La maggioranza composta dai partiti borghesi spinge insomma a identificare come privilegi quelli che invece sono diritti, pretendendo che si richieda a chi beneficia di una borsa di studio “una responsabilizzazione”, la quale invece non va evidentemente pretesa da chi di soldi ne ha a sufficienza. La Costituzione del nostro Paese sancisce il diritto allo studio, ma il diritto allo studio non esiste, come non esiste l’uguaglianza di possibilità, se lo Stato non interviene per sopperire alle iniquità con cui ampia parte della popolazione è confrontata nella nostra società. E questo, si badi bene, era un principio dei primi liberali-radicali di questo Cantone!

 

Gli studenti che richiedono una borsa – spiega bene il SISA – “non cercano regali da parte dello Stato ma semplicemente di far valere un proprio diritto”. In conclusione mi si permetta un cenno alla fastidiosa retorica moralista della maggioranza parlamentare sulla “buona abitudine di svolgere qualche lavoretto a fianco del tempo trascorso sui banchi”: ma quale buona abitudine?
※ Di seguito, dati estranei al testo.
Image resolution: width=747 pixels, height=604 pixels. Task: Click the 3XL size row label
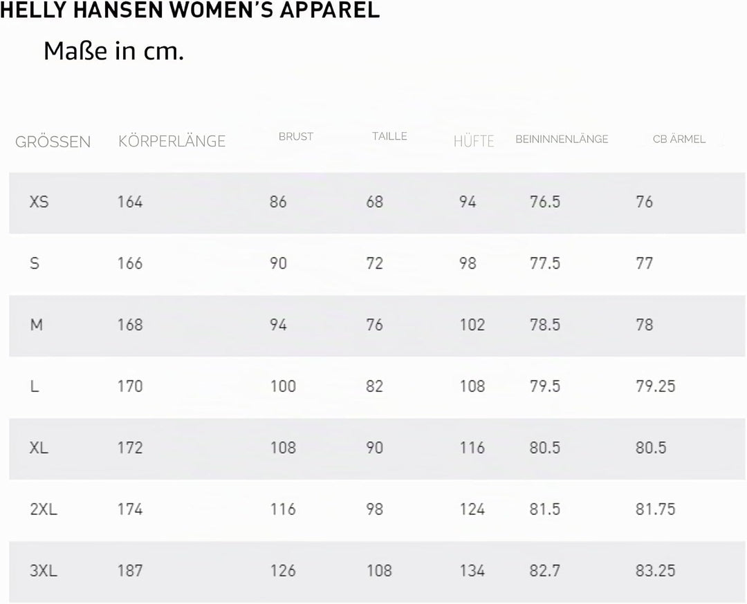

Si deve parlare di necessità, perché altrimenti non si arriva a fine mese! A dover praticare questa “buona abitudine” sono però solo gli studenti che non hanno sufficienti disponibilità finanziarie e provengono da famiglie di origine sociale più debole. Questo è un modo retoricamente bello per giustificare le disparità di classe che continuano ad attraversare questo Paese e che non si vuole affrontare sul serio, neanche quando i soldi ci sono! C’è chi si può dedicare solo agli studi e chi no, chi deve pensare al proprio sostentamento, a far quadrare i conti e magari anche preoccuparsi del proprio indebitamento con lo Stato al termine dell’università con conseguenze anche sui risultati scolastici.

 

La si finisca con il riempirsi la bocca di proclami sull’utilità dell’istruzione durante la campagna elettorale, se poi ogni volta che si potrebbe fare qualcosa per la democratizzazione degli studi, si tira il freno a mano.